Patients with compromised immune systems are highly vulnerable to infection, but a new study focused on mice at the University of Illinois College of Veterinary Medicine appears to have identified a cellular target that could improve vaccine efficacy.
The study is being conducted by Dr. Som Nanjappa and focuses on a protein that factors into regulation of immune response, CBLB. Nanjappa determined that protein can be targeted alongside an inactivated vaccine and grant it immunity. This could be especially helpful against fungal pathogens, which hit those with immune deficiencies especially hard — they have as much as a 70 percent mortality rate even when treated with antifungals.
“Because prevention is better than cure, the ideal solution would be to vaccinate immunocompromised individuals against such opportunistic infections,” Nanjappa said. “Currently, however, there are no licensed fungal vaccines. Additionally, in order to be safe for use in immunocompromised patients, such a vaccine would need to be based on an inactivated rather than live pathogen. Yet inactivated vaccines stimulate a weaker immune response.”

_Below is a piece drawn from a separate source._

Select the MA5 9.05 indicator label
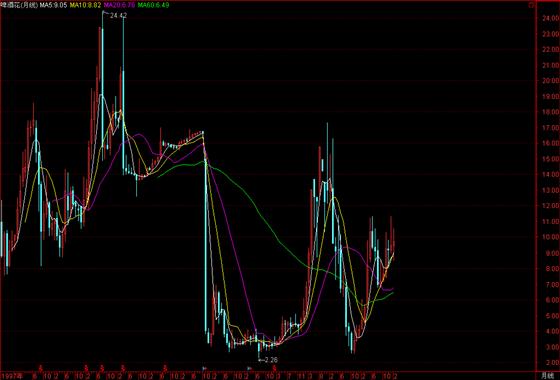 (x=53, y=5)
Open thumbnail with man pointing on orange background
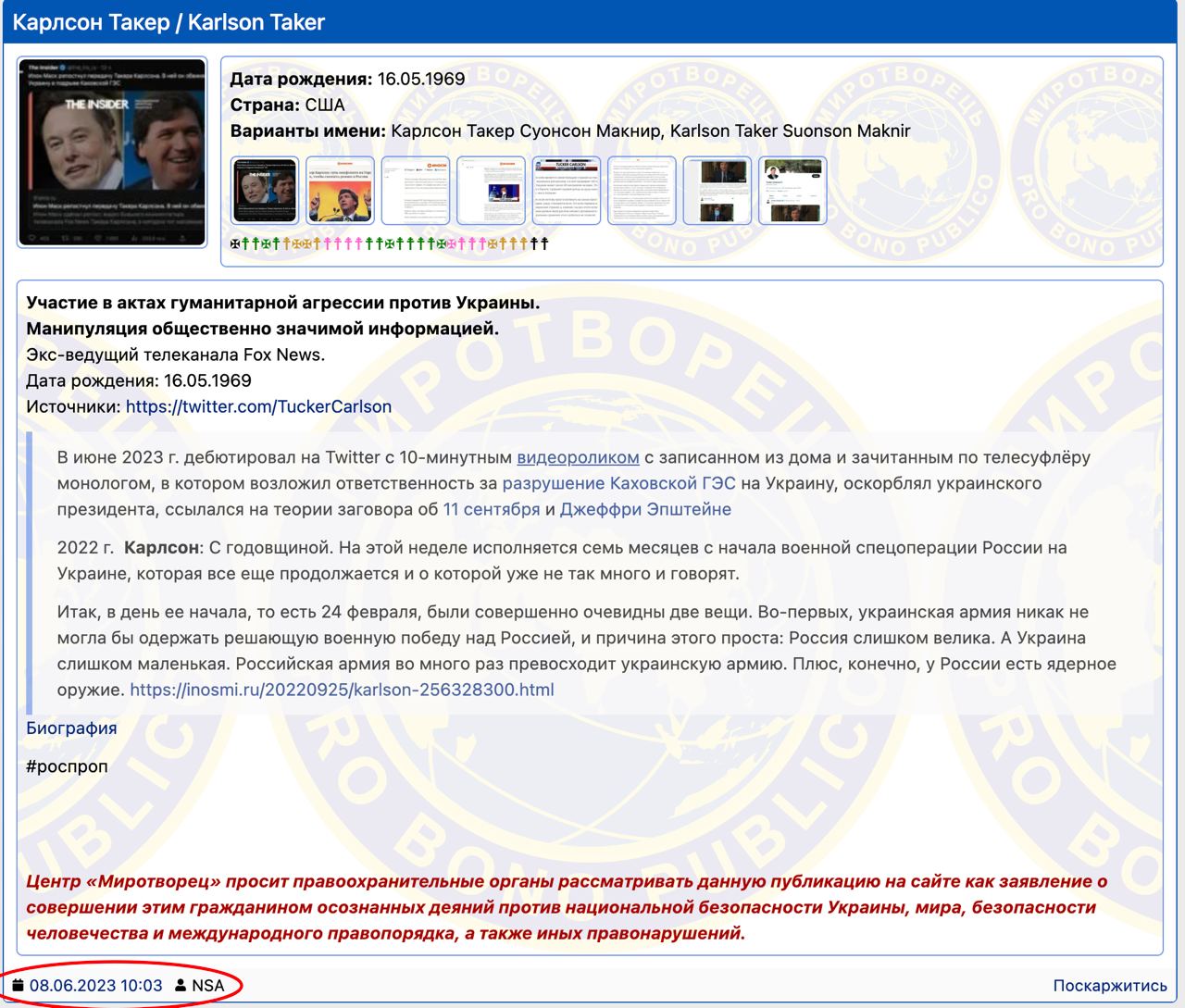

Nanjappa coordinated with additional colleagues at the University of Illinois and at the University of Wisconsin-Madison on the effort. Their current study shows that lasting immunity could potentially be provided against lethal fungal pathogens in those with certain cell deficiencies, by using adjuvants targeting negative regulators of T cell response.
Researchers’ findings were published in the Journal of Immunology.